I couldn’t understand her thoughts, but I could feel her feelings. Tension and pain rippled off her. The newborn night was too pleasant, too mild. If I could feel her emotions that strongly, why couldn’t the trees? Why couldn’t the sky?
“Why?” I asked.
Her voice was muffled as she buried her face between her knees. “’Cause I’m stupid.”
My face creased with concern. “Not stupid.”
“I am though.” She poked at the dirt. “If I was smart, I wouldn’t have gone out with him, would’ve seen the warning signs, wouldn’t drink. There’s a million things I could’ve done to stop it.”
The memory of that night charged through me, skin stinging, head pulsing, muscles aching. “No.”
“It’s true.”
My chest burned. I couldn’t stand to see her like this. It was more distressing than sensory overload, worse than hunger. “No. Would’ve done anyway.

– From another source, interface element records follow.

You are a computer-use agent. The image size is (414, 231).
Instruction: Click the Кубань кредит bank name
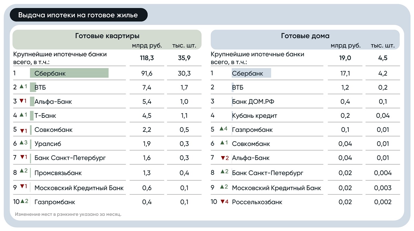point(254,116)
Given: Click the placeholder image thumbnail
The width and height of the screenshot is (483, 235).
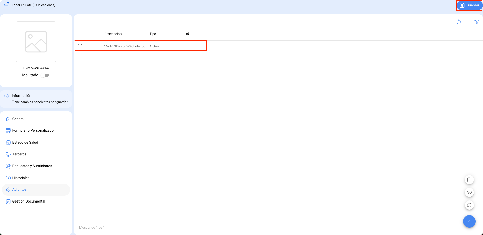Looking at the screenshot, I should tap(36, 42).
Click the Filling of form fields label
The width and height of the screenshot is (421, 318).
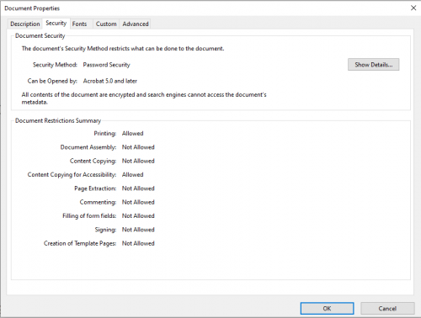click(x=89, y=216)
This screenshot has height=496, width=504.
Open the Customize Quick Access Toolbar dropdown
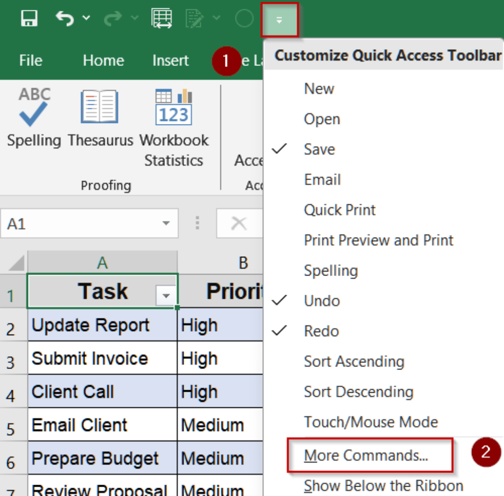point(279,20)
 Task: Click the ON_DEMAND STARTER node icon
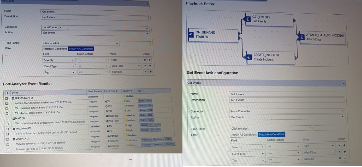[x=191, y=35]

If not do to you, he do to other.”
She pulled the silk of my slip over her eyes. How could she stand the smell? “I don’t want to think about how many people he’s ruined.”
“Ruined?”
“Deflowered, defiled, soiled. Take your pick.”

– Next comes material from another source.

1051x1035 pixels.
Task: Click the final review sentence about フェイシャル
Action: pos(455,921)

Not one of those words applied to her. She was the closest thing to an angel I could imagine, the very image of purity, of perfection. “Don’t understand.”

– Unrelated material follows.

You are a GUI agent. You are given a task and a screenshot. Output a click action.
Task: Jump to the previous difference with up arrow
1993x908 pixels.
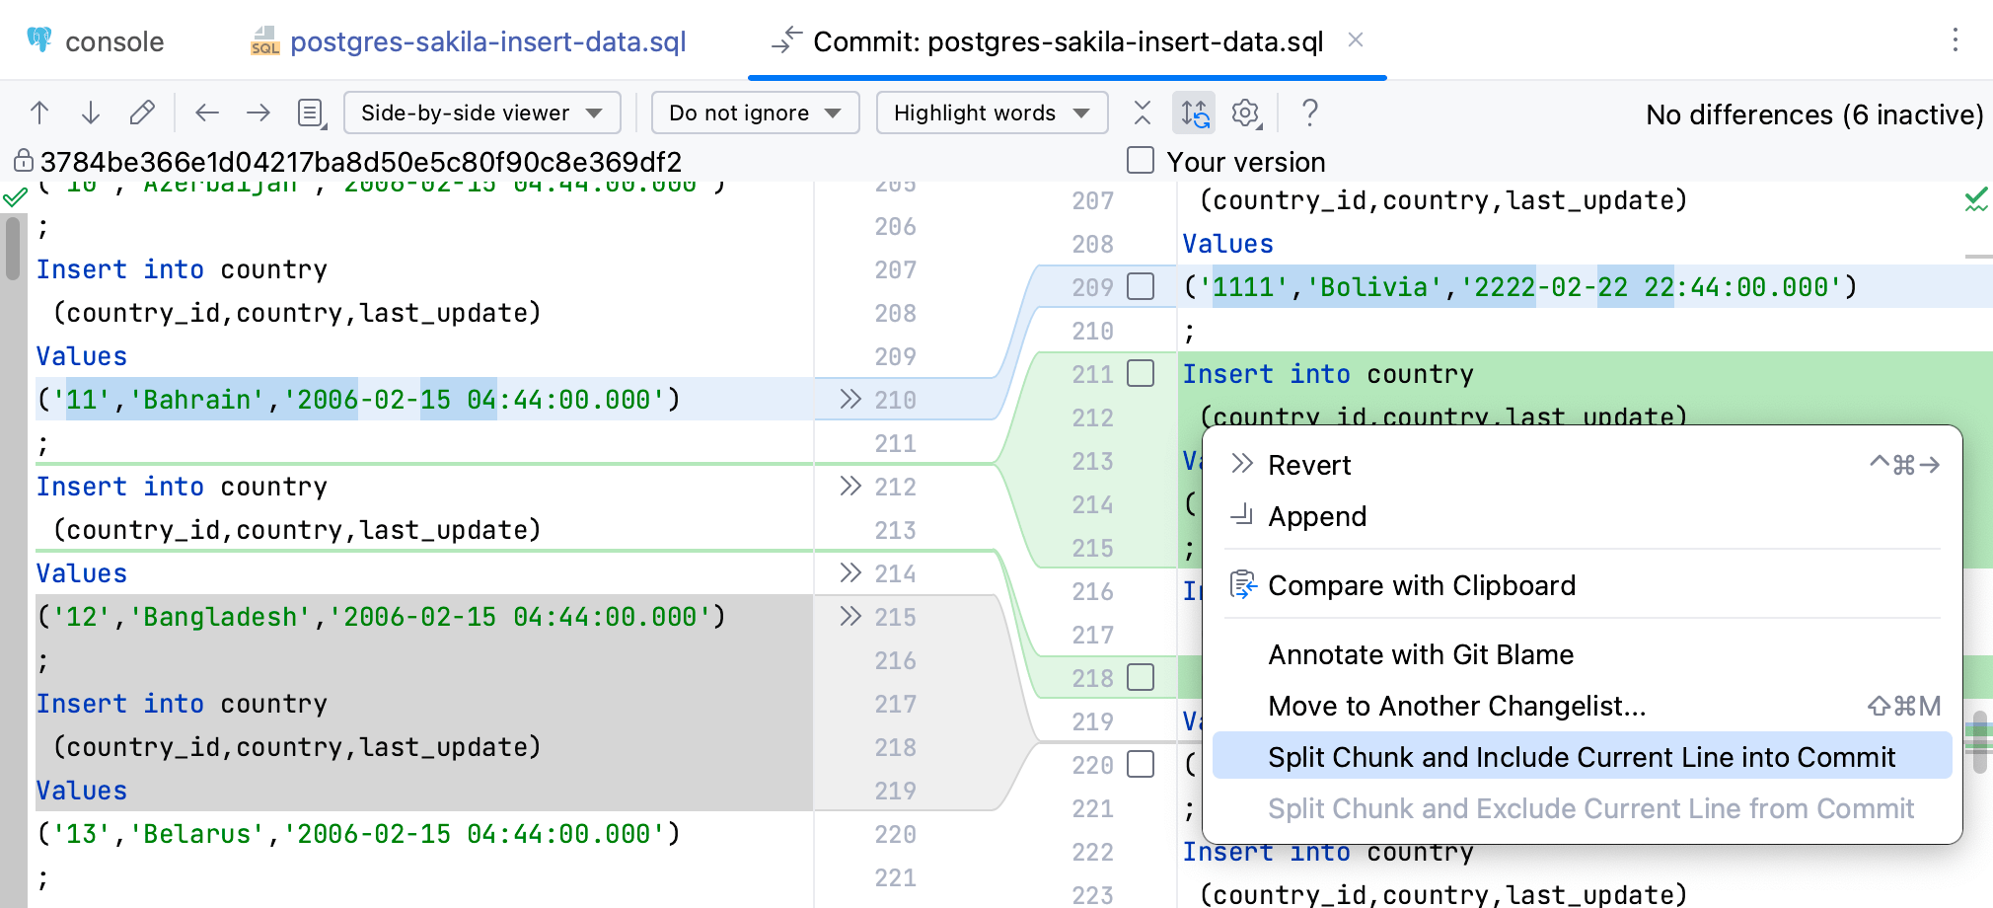tap(39, 113)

She laid her head on her knee. “He took the one thing that made me worth anything.
Not my virginity I guess, but he touched me and, and. And good girls don’t let that happen.”
The air rushed from my lungs. The only thing that made her worth anything? How could some silly human concept be so important to her? How could she treat herself so unfairly? “How?”
“What do you mean, how?”
“How make not happen.”
She shrugged. “Be careful. Don’t drink, have a chaperone, cover up.”
If only she could see through my eyes rather than the twisted kaleidoscope of her own. If only she could see the truth.
The truth. Doug was the truth, the reason we were here now, and though I would never sacrifice the time I spent with Lisa, I couldn’t be grateful to him. He didn’t do it for me. He did it for himself, because he had power we didn’t. Power that needed to be taken away.
“You blame you for date.”
“Well, yeah. If I wouldn’t have gone out with him, it wouldn’t have happened.”
“How would you know it happen?”
“I’d pay attention!” Her hands twisted in the fabric of my shift. “Notice the warning signs.”
“What signs?”
She scraped her feet against the ground, gathering fallen leaves and dirt into piles. “I don’t know. But I shouldn’t have been drinking! That’s one thing I could’ve done.”
“If sober, he not rape?”
She flinched at the word, and my skin flared in response. I’d hurt her. I couldn’t think of another way to say it, not with my limited speech.
“Well, no,” she said.
“Clarisse drunk and not raped.”
“Pat wouldn’t do that! He’s a good guy.”
“Doug?”
She sighed. “Bad guy.” She rolled her head back and forth with a groan. “I shouldn’t have left the dance with him. Why didn’t I go with Clarisse and Pat?”
“Party.” I winced when I realized that she hadn’t told me any of this. She’d wonder how I knew.
“They didn’t go to the party. Why did I think I needed to go?”
I breathed a sigh of relief at her oversight. “They planned to go.”